Economics Flashcards
What is defined as short-run?
Timeframe when some factors are fixed
What is defined to as long-run?
Timeframe when all factors are variable
When should firm operate in perfect market?
When AR>=ATC
When should firm operate in short-run only in perfect market?
When AR>=AVC but AR<ATC
When should firm firm shut-down in perfect market?
AR<AVC
When is break-even point?
TR=TC
When should firm operate in short-term market in imperfect environment?
TC>TR>TVC
When should firm shut down in imperfect market?
TR<TVC
Why do we compare averages for perfect and total costs for imperfect markets?
Because price is not equal to marginal revenues
What are conditions of the perfect market?
many firms, very low barriers of entry, very good substitutes, competes on price only, none pricing power
What are conditions of the monopolistic competition?

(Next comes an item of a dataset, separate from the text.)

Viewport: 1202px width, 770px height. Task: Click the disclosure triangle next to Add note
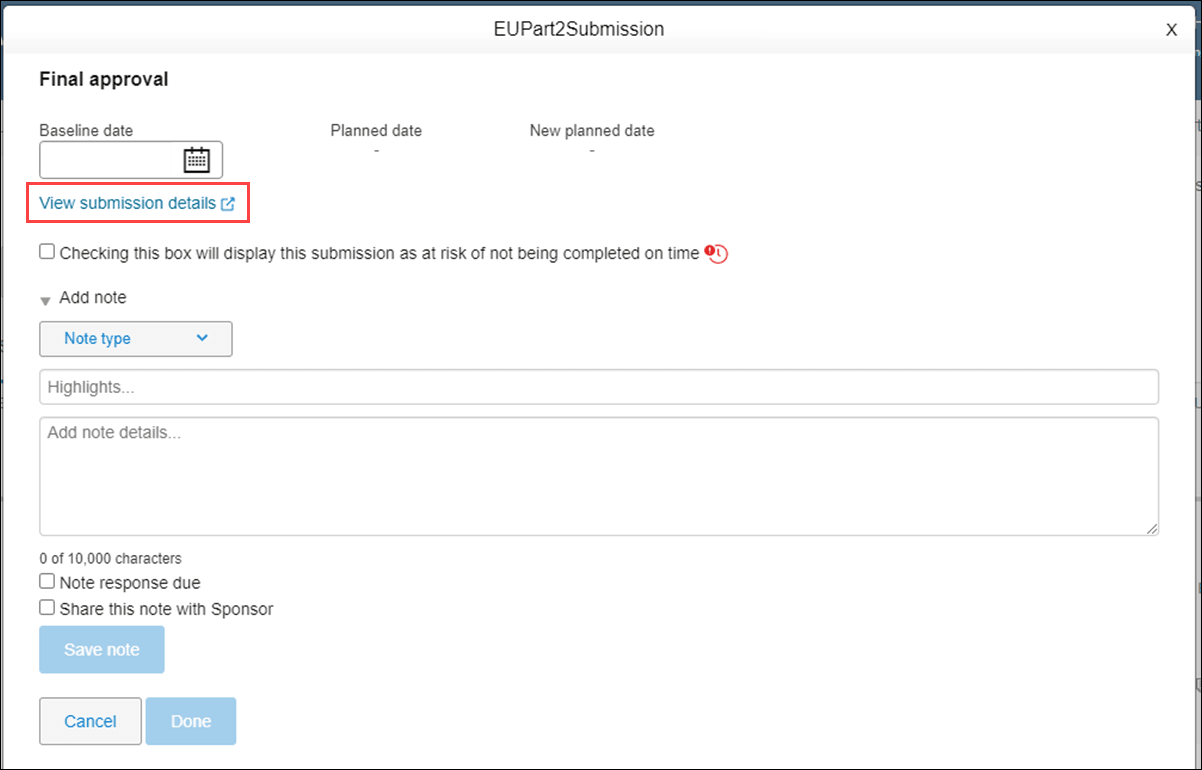[x=45, y=298]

many firms, low barriers of entry, goods have substitutes but are differentiated, competes on price, makreting and features, some pricing power
What are conditions of the oligopoly?
There are few firms in the market, high barriers of entry, goods have substitutes but are differentiated, competes on price, marketing and festures, some to significant pricing power
What are conditions on monopoly?
There is single firm, very high barriers of entry, no good substitutes, competes on adversiting, have significant pricing power
What is long-term equilibirium of monopolistic competition?
P=ATC
What is the most significant cost for monopolists?
Marketing costs
What is a distinct feature of oligopoly?
They are interdependent
What is kinked demand theory?
Competitors are likely to match the price decrease, but not the price increase
How does demand elasticity reflected in the kinked demand theory?
It is more elastic on the left and less elastic on the right
What is Cornot duopoly model?
Two firms with identical MC curves will chose their price based on the price of the other firm in the previous periods
What is the assumption of Cournot duopoly model?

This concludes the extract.